Les Écoles européennes (EE) sont des écoles publiques, fondées sur un traité international (la Convention des Écoles européennes), ayant pour but principal d’accueillir les enfants des fonctionnaires européens et de leur offrir un enseignement complet (maternelle, élémentaire et secondaire) dans leur langue maternelle. Cette formation débouche sur le Baccalauréat européen.

L'originalité de l'enseignement des EE est fondée sur les principes suivants :
  1. L'enseignement est axé sur la langue nationale de l'enfant (section linguistique),là où le nombre d'élèves le permet.

  2. La seconde langue est choisie parmi les trois langues véhiculaires de l'Union européenne (français, allemand ou anglais) dès le début du primaire. Il est par la suite possible d'apprendre une ou deux langues supplémentaires.

  3. Les cours des sciences humaines (histoire et géographie) sont, dès la 3e secondaire, donnés dans la seconde langue de l’élève.
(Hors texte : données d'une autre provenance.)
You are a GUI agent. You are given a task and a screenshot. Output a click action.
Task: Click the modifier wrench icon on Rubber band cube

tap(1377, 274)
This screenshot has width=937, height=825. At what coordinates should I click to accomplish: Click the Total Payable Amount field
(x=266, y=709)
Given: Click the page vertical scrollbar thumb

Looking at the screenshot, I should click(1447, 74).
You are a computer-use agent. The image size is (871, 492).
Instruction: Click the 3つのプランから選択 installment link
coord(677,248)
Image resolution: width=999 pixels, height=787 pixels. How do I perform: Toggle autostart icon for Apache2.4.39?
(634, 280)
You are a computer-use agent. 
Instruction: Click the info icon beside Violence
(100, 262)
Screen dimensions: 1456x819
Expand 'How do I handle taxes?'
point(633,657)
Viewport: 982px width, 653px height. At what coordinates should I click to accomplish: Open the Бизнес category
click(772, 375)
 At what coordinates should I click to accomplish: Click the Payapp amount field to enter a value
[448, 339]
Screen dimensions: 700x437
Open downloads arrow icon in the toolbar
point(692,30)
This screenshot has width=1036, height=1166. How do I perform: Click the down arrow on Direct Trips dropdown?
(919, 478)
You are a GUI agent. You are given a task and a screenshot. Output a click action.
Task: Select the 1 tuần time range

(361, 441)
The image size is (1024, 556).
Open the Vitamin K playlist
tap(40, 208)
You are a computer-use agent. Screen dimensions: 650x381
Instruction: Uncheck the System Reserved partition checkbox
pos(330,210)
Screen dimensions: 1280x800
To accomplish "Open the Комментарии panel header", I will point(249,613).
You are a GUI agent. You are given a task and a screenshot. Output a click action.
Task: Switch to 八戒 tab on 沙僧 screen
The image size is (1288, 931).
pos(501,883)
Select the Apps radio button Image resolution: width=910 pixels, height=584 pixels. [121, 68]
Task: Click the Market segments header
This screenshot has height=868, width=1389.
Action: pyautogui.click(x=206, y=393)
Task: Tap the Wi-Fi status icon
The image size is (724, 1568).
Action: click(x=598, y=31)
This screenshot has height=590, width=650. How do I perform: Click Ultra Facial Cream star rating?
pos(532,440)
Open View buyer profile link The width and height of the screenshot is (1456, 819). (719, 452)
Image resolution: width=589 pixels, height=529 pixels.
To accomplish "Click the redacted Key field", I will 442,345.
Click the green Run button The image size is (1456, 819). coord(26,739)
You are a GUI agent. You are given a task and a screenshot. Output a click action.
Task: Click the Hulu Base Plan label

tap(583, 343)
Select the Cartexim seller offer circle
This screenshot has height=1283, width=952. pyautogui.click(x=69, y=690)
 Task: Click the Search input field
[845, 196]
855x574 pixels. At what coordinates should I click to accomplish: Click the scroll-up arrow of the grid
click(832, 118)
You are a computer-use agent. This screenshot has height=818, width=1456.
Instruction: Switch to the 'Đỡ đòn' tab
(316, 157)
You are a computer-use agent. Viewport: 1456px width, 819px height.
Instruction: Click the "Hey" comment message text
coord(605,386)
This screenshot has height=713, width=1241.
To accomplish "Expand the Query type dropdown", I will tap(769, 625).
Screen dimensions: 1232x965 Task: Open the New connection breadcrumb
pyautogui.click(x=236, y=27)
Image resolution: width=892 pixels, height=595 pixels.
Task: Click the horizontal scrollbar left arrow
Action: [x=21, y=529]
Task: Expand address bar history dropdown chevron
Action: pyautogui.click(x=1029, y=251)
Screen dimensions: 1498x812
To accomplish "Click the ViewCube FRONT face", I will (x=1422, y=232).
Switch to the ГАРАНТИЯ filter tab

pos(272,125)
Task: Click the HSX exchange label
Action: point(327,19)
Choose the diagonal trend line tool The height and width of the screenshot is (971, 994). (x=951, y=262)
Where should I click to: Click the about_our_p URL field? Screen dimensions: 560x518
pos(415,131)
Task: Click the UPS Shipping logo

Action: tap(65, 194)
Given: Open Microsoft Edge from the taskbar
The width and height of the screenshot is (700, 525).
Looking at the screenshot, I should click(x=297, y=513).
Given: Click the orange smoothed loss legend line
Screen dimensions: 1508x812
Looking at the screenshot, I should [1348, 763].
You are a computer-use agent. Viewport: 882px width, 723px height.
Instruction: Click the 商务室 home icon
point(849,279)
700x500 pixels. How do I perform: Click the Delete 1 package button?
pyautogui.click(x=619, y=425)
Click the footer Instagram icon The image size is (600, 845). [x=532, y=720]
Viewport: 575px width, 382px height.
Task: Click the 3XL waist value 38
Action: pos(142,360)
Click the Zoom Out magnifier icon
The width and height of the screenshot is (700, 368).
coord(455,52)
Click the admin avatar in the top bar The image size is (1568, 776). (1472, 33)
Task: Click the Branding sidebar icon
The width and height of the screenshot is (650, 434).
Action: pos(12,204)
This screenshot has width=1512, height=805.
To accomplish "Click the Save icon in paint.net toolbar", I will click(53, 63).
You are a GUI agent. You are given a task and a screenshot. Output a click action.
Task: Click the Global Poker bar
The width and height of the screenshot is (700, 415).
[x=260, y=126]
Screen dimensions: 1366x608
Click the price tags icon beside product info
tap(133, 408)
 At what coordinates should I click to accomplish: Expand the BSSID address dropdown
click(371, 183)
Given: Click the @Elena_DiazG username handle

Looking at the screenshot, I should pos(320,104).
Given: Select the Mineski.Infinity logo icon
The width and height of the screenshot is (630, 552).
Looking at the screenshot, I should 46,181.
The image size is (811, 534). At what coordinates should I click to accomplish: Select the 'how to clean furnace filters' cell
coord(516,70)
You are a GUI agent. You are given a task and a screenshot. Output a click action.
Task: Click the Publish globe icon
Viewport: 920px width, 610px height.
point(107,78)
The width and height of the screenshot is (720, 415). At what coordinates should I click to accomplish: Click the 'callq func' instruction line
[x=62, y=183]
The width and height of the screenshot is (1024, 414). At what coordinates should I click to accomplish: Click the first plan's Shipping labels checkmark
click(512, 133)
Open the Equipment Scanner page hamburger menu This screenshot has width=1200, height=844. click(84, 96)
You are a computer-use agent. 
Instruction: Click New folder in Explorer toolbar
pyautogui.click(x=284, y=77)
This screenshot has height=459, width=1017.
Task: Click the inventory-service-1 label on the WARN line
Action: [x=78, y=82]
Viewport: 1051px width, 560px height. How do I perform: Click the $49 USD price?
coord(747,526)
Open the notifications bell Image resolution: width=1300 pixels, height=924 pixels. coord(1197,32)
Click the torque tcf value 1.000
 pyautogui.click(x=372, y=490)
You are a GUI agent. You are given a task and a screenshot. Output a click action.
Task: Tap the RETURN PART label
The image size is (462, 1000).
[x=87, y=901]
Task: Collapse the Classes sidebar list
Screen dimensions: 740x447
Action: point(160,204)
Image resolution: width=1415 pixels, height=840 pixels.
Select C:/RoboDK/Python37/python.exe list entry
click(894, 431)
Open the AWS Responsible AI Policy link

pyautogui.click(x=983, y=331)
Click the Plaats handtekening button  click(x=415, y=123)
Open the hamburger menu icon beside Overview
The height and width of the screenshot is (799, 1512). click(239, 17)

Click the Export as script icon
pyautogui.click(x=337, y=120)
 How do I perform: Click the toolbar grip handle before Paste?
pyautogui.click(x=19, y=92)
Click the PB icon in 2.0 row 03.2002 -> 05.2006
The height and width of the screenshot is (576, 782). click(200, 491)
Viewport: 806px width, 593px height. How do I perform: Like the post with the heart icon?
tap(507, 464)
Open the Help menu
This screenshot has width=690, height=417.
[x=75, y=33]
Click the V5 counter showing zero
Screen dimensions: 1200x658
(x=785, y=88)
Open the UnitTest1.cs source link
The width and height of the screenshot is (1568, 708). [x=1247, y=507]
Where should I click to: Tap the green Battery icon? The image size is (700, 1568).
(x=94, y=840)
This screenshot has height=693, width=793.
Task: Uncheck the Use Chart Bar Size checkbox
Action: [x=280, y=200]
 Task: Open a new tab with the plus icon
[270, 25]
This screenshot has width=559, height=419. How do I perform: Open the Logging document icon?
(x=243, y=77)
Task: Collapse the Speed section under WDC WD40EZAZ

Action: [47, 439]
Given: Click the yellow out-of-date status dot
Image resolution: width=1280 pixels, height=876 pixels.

De même pour l’option économie à partir de la 4e secondaire.

  4. Les élèves suivent un enseignement harmonisé, les programmes sont donc identiques pour toutes les sections linguistiques.

  5. Les élèves sont éduqués dans des écoles qui abritent les différentes sections linguistiques et la mixité linguistique (les EE disent "culturelle") est encouragée.

  6. En section primaire, un cours spécial dit « heures européennes » rassemble les enfants autour d'un projet commun, toutes nationalités confondues. Dans les cours administrés en langue étrangère, les sections sont mélangées.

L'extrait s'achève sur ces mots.